With COVID-19 cases, hospitalizations and deaths still rising, public health leaders in Indianapolis are considering measures to reduce the spread of the virus—including a new mask mandate—but they say nothing has been decided yet.
The Marion County Public Health Department hosted a meeting with community stakeholders Wednesday morning to talk about recent data and possible mitigation measures.
Marion County recorded a test-positivity rate of nearly 12% for the week ending Monday, according to Indiana’s COVID-19 dashboard. That’s more than double the 5% threshold that county public health officials had used as a dividing line when they decided to lift pandemic restrictions earlier this summer.
One strategy discussed at Wednesday’s meeting was reimplementation of a community-wide mask mandate. The department would have to get approval for bringing back the mandate from the City-County Council.
But talks are in the early stages, according to health department spokeswoman Aliya Wishner.

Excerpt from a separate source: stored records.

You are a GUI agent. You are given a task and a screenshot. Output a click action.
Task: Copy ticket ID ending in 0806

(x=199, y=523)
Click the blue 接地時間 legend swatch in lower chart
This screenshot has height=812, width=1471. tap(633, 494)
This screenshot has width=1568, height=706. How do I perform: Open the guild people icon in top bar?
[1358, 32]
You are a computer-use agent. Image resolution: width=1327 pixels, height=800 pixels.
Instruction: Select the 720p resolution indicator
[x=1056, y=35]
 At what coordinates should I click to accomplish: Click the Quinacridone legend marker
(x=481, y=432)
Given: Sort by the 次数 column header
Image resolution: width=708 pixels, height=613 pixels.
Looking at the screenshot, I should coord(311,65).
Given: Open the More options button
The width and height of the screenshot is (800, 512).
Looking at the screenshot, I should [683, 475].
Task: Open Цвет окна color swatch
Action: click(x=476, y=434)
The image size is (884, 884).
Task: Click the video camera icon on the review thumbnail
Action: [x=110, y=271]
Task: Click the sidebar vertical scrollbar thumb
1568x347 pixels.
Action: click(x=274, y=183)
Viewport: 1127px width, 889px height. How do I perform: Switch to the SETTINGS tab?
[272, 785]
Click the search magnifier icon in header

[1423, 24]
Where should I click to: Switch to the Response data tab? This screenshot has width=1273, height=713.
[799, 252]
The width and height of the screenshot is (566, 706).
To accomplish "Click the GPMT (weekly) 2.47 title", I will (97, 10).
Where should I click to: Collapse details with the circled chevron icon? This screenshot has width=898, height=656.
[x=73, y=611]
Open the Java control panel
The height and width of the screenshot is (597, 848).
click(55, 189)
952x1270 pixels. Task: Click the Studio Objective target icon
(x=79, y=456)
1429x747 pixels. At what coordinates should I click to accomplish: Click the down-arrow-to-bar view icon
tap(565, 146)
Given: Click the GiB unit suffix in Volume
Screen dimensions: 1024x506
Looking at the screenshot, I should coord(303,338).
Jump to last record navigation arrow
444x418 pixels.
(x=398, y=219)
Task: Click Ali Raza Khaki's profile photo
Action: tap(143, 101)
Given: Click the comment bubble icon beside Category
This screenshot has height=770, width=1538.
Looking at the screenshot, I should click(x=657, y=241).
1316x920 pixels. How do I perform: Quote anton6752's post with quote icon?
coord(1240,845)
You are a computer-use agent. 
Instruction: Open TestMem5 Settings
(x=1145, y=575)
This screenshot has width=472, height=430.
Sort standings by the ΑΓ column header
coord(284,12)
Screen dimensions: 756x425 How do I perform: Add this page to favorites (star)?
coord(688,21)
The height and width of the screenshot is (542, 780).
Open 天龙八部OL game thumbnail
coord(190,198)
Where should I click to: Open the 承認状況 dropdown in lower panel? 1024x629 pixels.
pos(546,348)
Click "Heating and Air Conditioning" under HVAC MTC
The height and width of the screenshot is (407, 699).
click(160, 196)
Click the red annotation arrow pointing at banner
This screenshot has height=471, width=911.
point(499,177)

“At this time, there’s no current plan to bring a community-wide mask mandate to the council,” Wishner said.
That would make a masking proposal unlikely to be considered at Monday’s council meeting. After that, the legislative body meets again Sept. 27.
“We’re continuing to have conversations with the community and make smart public health choices based on best practices—either recommendations from the CDC or best practices from across the country—but [we’re] also making sure that we’re prioritizing the success of our local businesses, and our kids that are in school,” she added. “You know, balancing all of that has been the approach from the beginning.”
Cases among students, ranging from elementary school to college, rose throughout August, according to the county health department’s COVID-19 dashboard.
City-County councilors ended Indy’s mask mandate for fully vaccinated residents in June.
The health department seconded a federal masking recommendation in July, but stopped short of asking the council for a mandate. Under a May state law, local health officials must get public health restrictions approved by municipal governments if they’re stricter than state measures.